▸ **Text passage**
-- start --
How to compute a negative "Multibrot" set?
The Mandelbrot set is defined as follows: given the function f(z, c) = z2 + c, a number z in the complex plane is in the Mandelbrot set if and only if the sequence defined by z0 = z, zn+1 = f(zn, z0) is bounded.
There are numerous programs that draw images computed from such definitions, including my own "HTML 5 Fractal Playground", written by me. My software runs in a web browser, and I will provide deep-links in my question to see the software draw various fractals that I refer to. However, I do not guarantee that these links will work forever.
The Mandelbrot set can be graphed by clicking this link: http://danielsadventure.info/html5fractal/index.html#0,-2,2,-2,2,2,341,true,z%5E2%20%2B%20c,-2,2,-2,2.
My software, as well as every other fractal-graphing program that I know of, takes advantage of a particular fact about the generating equation: once the absolute value of any value in the sequence is known to have absolute value greater than 2, we immediately know that the sequence is unbounded (We say that the sequence "escapes"). If we compute many values in the sequence and don't see this happen, we assume that the number is in the Mandelbrot set. We call 2 the "bailout number".
We know that the above rule works because once the absolute value of the sequence exceeds 2, the exponential part of the equation dominates.
The Mandelbrot set is generalized into any set that can be generated by an equation such as the function f given above. One of the best-known generalizations are the "Multibrot" sets. We simply replace the exponent 2 in f with some other number. When the exponent is increased above 2, the same rule above about the absolute value of the sequence can still be used to generate graphs. I refer to these Multibrot sets as M(n), where n is the exponent used in place of two, so for instance, M(2) is the original Mandelbrot set.
Here are a few more clickable graph links: M(3), M(8)
I wanted to compute negative Multibrot sets such as M(-2). Here, my above method does not work. Now, using the equation f(z, c) = z-2 + c, we cannot use the above method because if the value of the sequence becomes very large and c is small, the next value in the sequence will be small, then the next value large, and the sequence "bounces" back and forth between small and large.
A little bit of analysis reveals that any number z with absolute value greater than 2 is actually inside M(-2). That's because the addition part of the equation overtakes the negative exponentiation, preventing the value from escaping.
That means that even the number 1,000,000 is in M(-2); the sequence simply "bounces" back and forth between very small and very large numbers.
The problem I have is that I frequently see images using the "bailout" method used to represent these sets and I know they are wrong. Heck, my own software will draw such a figure, and I know it's wrong, yet my graph, known to be incorrect, looks similar to others that Google will find.
That was a long wall, but I wanted to show my own research before posing the question: given that I can't compute them the same way that I compute ordinary positive Multibrot sets, how can I compute negative Multibrot sets?
Edit in response to the answers and comments below.
-- end --
▸ **Data**
-- start --
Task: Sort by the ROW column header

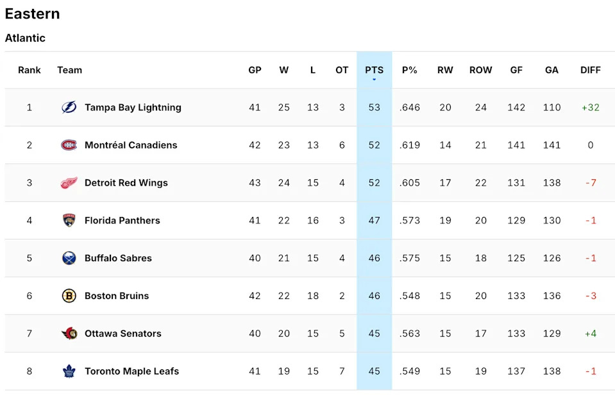Action: pyautogui.click(x=480, y=70)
-- end --
▸ **Brief 1**
Translate this sentence from the passage on negative Multibrot sets into Spanish: "I wanted to compute negative Multibrot sets such as M(-2)."
▸ **Brief 2**
In the passage on negative Multibrot sets, what name does the author give to the number 2 in the escape test?
▸ **Brief 3**
From the passage on negative Multibrot sets, output the stretch from "Here are a few" through "very large numbers.".

▸ **Exercise response 1**
Quería calcular conjuntos Multibrot negativos como M(-2).

▸ **Exercise response 2**
The "bailout number."

▸ **Exercise response 3**
Here are a few more clickable graph links: M(3), M(8)
I wanted to compute negative Multibrot sets such as M(-2). Here, my above method does not work. Now, using the equation f(z, c) = z-2 + c, we cannot use the above method because if the value of the sequence becomes very large and c is small, the next value in the sequence will be small, then the next value large, and the sequence "bounces" back and forth between small and large.
A little bit of analysis reveals that any number z with absolute value greater than 2 is actually inside M(-2). That's because the addition part of the equation overtakes the negative exponentiation, preventing the value from escaping.
That means that even the number 1,000,000 is in M(-2); the sequence simply "bounces" back and forth between very small and very large numbers.